§ **Excerpted passage**:

——————————

Monitoring of tidal ventilation by electrical impedance tomography in anaesthetised horses.

Authors: Mosing M, Waldmann A D, Raisis A, Böhm S H, Drynan E, Wilson K

Journal: Equine veterinary journal

Summary

Electrical impedance tomography (EIT) offers a non-invasive means of monitoring regional lung ventilation by detecting impedance shifts within the thorax, yet its application in equine anaesthesia has remained unexplored until now. Mosing and colleagues evaluated whether EIT could accurately quantify tidal volume changes in six anaesthetised, mechanically ventilated horses by systematically altering ventilator settings from 4–16 mL/kg whilst simultaneously recording measurements via conventional spirometry and EIT sensors. Both regional lung impedance (EITROI) and whole-thorax impedance (EITthorax) demonstrated strong linear relationships with spirometry-derived tidal volumes, with individual horse correlations reaching R² values of 0.937–0.999, and pooled analysis yielding R² values of 0.799–0.841—suggesting EIT can reliably detect ventilation changes across different tidal volume ranges. Although the research was limited to healthy horses under controlled mechanical ventilation, these findings suggest EIT could provide real-time, regional monitoring of ventilation distribution during equine anaesthesia, potentially allowing clinicians to detect hypoventilation or uneven lung inflation and adjust management accordingly. Further investigation in clinical settings and with varied respiratory pathology would be required before EIT becomes a practical adjunct to standard monitoring in equine practice.

——————————

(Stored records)
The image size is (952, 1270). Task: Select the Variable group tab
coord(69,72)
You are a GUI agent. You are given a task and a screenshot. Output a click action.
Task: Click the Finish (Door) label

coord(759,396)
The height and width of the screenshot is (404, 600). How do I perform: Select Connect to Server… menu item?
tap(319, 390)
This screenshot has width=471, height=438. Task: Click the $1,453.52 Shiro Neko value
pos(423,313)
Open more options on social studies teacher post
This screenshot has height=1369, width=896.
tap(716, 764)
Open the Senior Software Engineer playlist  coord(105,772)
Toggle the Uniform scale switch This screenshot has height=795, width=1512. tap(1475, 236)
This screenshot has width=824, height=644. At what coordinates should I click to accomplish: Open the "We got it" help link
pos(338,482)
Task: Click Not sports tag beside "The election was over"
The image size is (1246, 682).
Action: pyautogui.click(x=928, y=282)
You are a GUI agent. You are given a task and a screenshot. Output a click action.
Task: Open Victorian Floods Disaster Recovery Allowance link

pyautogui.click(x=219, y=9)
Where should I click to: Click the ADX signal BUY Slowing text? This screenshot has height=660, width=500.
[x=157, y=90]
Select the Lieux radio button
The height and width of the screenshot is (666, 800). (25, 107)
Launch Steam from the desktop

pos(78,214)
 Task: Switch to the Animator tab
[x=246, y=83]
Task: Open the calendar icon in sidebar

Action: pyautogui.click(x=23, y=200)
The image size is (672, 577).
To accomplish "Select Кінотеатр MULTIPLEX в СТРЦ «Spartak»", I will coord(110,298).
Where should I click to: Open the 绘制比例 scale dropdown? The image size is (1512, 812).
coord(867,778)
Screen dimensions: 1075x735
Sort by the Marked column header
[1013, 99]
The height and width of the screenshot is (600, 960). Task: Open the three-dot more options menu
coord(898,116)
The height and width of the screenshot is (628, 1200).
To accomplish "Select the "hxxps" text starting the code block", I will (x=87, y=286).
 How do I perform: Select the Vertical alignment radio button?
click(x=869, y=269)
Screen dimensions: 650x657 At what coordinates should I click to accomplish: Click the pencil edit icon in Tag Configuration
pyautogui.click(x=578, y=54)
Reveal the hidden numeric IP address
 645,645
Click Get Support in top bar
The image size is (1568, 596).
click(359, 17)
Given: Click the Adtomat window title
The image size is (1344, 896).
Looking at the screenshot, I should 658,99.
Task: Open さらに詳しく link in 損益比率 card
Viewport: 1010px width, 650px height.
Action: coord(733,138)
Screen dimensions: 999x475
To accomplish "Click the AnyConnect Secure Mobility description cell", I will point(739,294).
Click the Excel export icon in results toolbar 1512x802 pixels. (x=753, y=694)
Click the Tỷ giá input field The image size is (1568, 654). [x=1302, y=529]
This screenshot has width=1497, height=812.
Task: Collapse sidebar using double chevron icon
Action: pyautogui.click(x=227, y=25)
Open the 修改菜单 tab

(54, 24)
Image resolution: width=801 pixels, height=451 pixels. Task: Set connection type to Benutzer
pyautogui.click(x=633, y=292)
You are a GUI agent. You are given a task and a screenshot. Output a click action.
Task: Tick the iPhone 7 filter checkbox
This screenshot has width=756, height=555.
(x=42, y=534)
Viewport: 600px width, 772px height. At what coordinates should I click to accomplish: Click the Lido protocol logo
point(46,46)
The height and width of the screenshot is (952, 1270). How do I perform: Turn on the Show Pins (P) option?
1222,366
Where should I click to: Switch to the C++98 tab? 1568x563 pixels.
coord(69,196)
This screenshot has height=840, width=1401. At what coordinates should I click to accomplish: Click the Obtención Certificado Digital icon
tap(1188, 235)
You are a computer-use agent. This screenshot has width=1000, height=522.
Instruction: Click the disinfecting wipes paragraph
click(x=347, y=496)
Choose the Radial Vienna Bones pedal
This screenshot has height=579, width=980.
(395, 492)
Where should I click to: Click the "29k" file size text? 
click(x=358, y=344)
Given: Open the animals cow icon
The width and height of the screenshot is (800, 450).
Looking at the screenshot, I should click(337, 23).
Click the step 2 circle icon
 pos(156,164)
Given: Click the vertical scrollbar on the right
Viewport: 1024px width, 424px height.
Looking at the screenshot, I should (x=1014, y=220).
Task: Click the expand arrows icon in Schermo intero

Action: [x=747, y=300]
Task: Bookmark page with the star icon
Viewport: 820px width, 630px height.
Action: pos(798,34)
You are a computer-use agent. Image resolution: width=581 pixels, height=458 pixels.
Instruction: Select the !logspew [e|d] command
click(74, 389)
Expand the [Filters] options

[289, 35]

——————————

§ **Work to complete**:
(1) According to the summary, how many horses were studied?
(2) Name every author listed in the summary.
None of the stored entries are needed here.

§ **List of answers**:
(1) Six anaesthetised, mechanically ventilated horses were studied.

(2) Mosing M, Waldmann A D, Raisis A, Böhm S H, Drynan E, Wilson K